§ GOAL OF THE EXERCISE
Can you reproduce, word for word, the part of the entries below that opens with the line containing "Where should I" and closes with the line containing "pyautogui.click(x=67, y=144)", including both of those lines and nothing else?

§ DATA SUPPLIED
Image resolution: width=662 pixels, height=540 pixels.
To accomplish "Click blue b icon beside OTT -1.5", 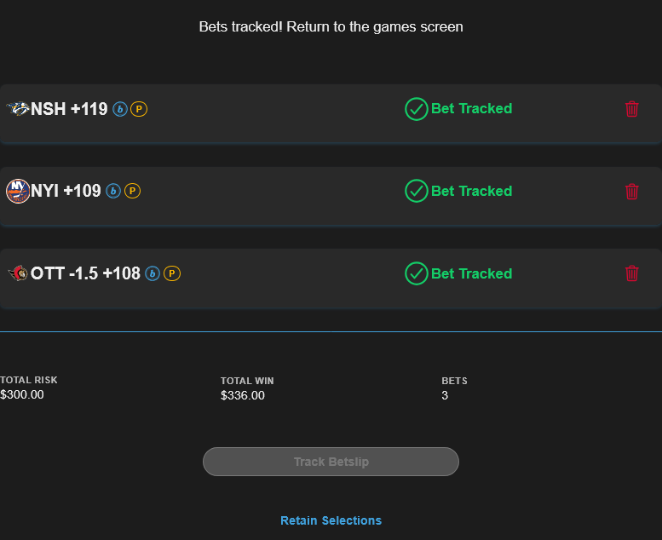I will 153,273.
==
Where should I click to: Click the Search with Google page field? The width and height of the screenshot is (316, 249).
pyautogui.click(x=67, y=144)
==
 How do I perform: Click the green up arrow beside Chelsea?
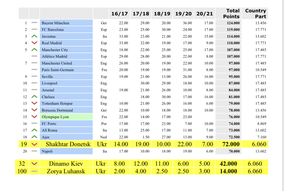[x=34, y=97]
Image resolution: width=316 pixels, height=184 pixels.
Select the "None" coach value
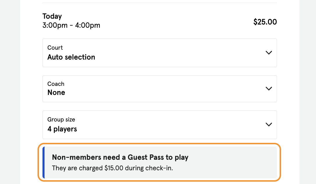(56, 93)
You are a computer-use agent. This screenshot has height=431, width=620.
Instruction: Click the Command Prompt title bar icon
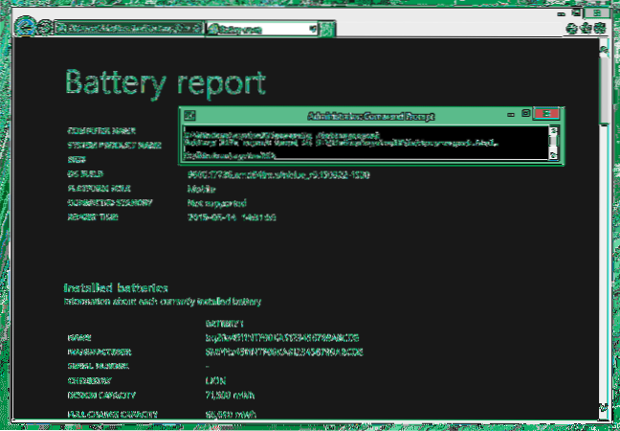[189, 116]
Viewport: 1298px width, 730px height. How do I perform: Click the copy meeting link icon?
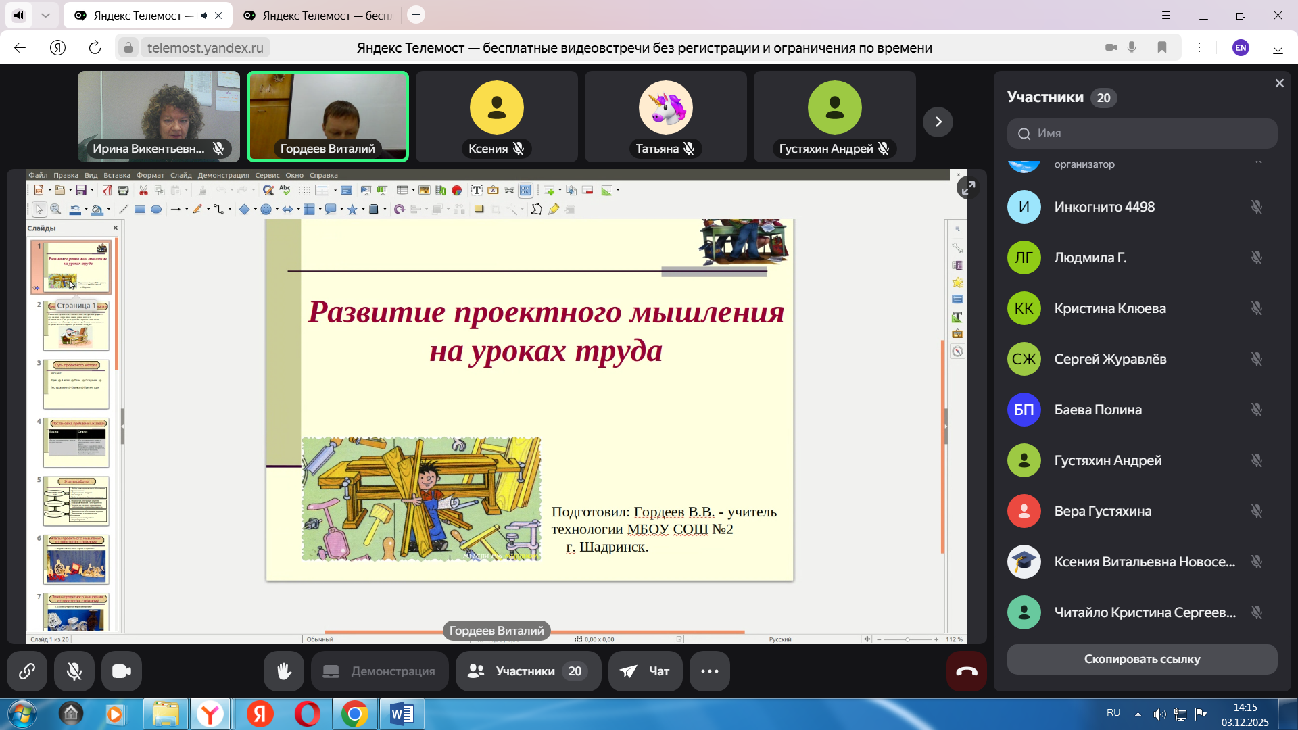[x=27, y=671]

§ RESULT OF THE EXERCISE
Where should I click to: Click the Search with Google page field? The width and height of the screenshot is (316, 249).
pyautogui.click(x=67, y=144)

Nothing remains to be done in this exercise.